··· Supplied data ···

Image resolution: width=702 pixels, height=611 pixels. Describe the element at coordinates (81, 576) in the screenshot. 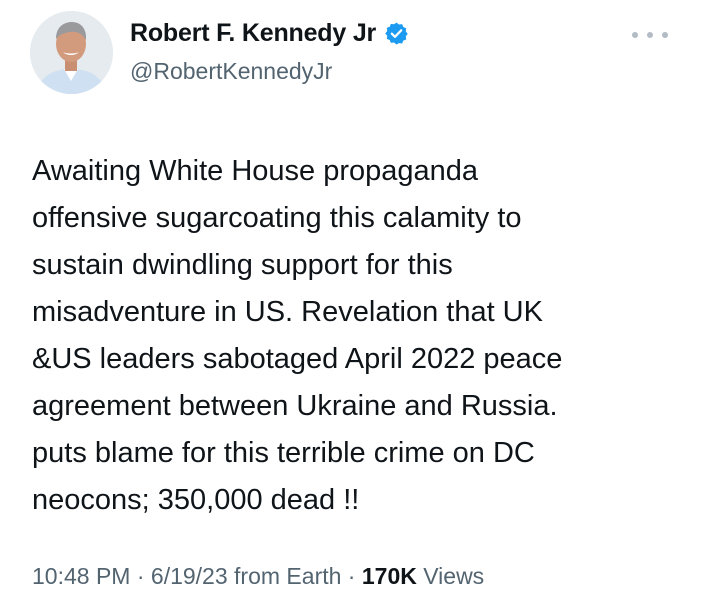

I see `tweet-time: 10:48 PM` at that location.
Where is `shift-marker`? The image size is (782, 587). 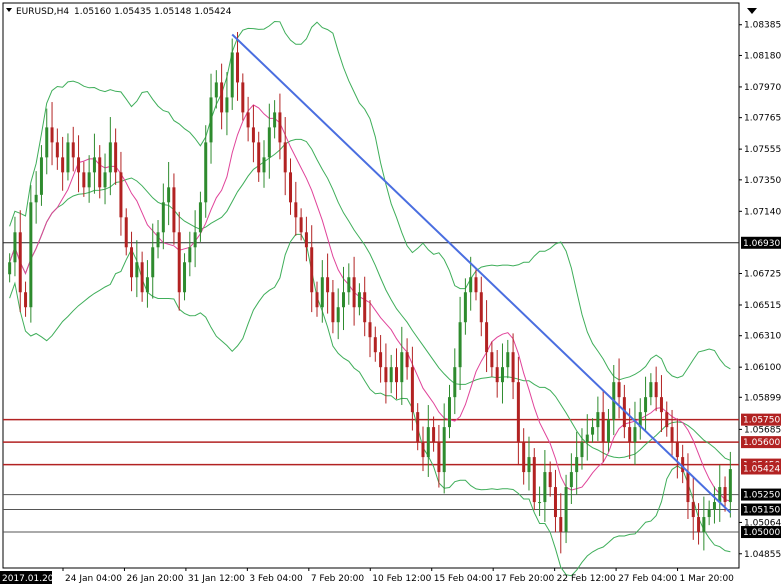
shift-marker is located at coordinates (752, 11).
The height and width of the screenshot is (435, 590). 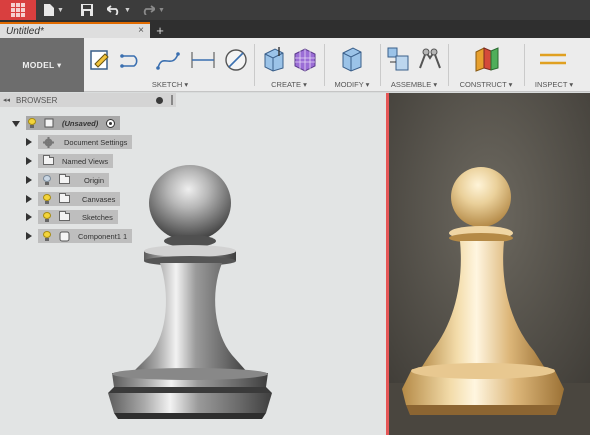 I want to click on browser-panel-header: ◂◂ BROWSER, so click(x=88, y=100).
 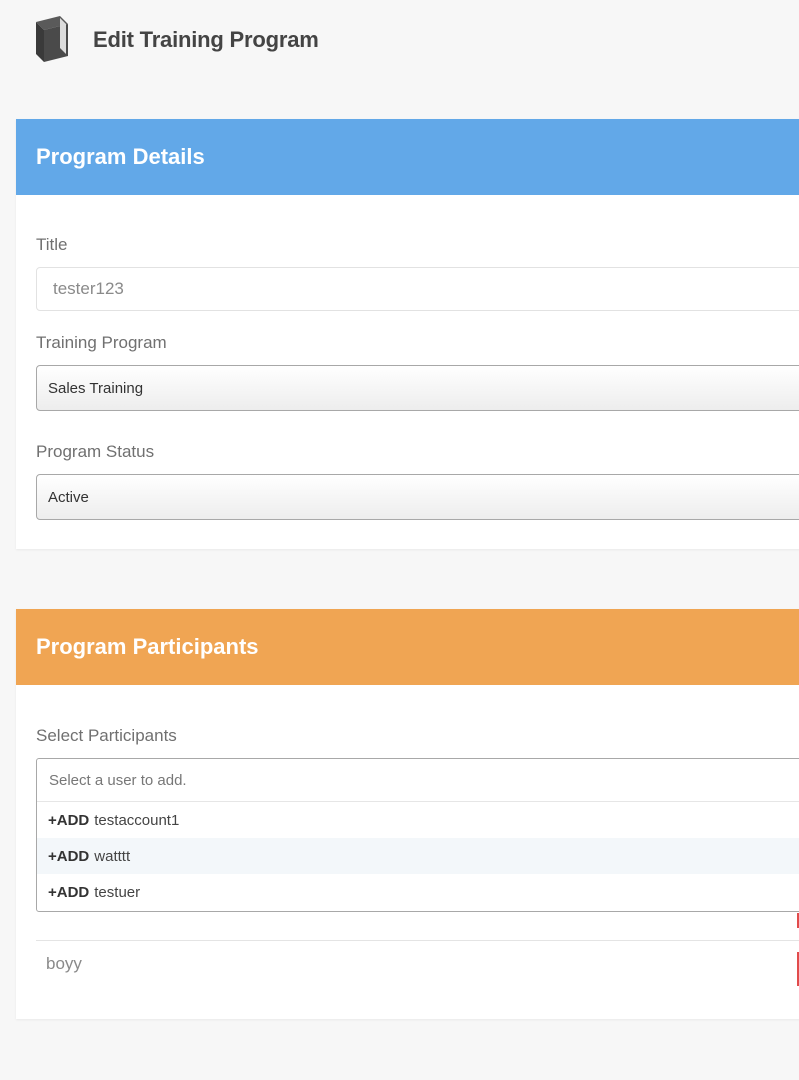 I want to click on program-status-label: Program Status, so click(x=96, y=452).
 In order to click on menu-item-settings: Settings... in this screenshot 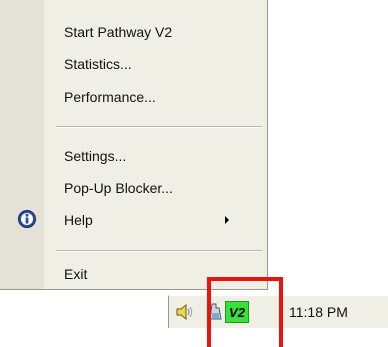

···

Exercise description: Render the lines above, from the line containing "I want to click on program-status-label: Program" through the end of the records, as a Markdown table with the columns Row and Line, omitting blank lines. Leave the pictures out of the answer.

Result for this exercise:
| Row | Line |
|---|---|
| 1 |   I want to click on program-status-label: Program Status, so click(x=96, y=452). |
| 2 |  In order to click on menu-item-settings: Settings... in this screenshot  |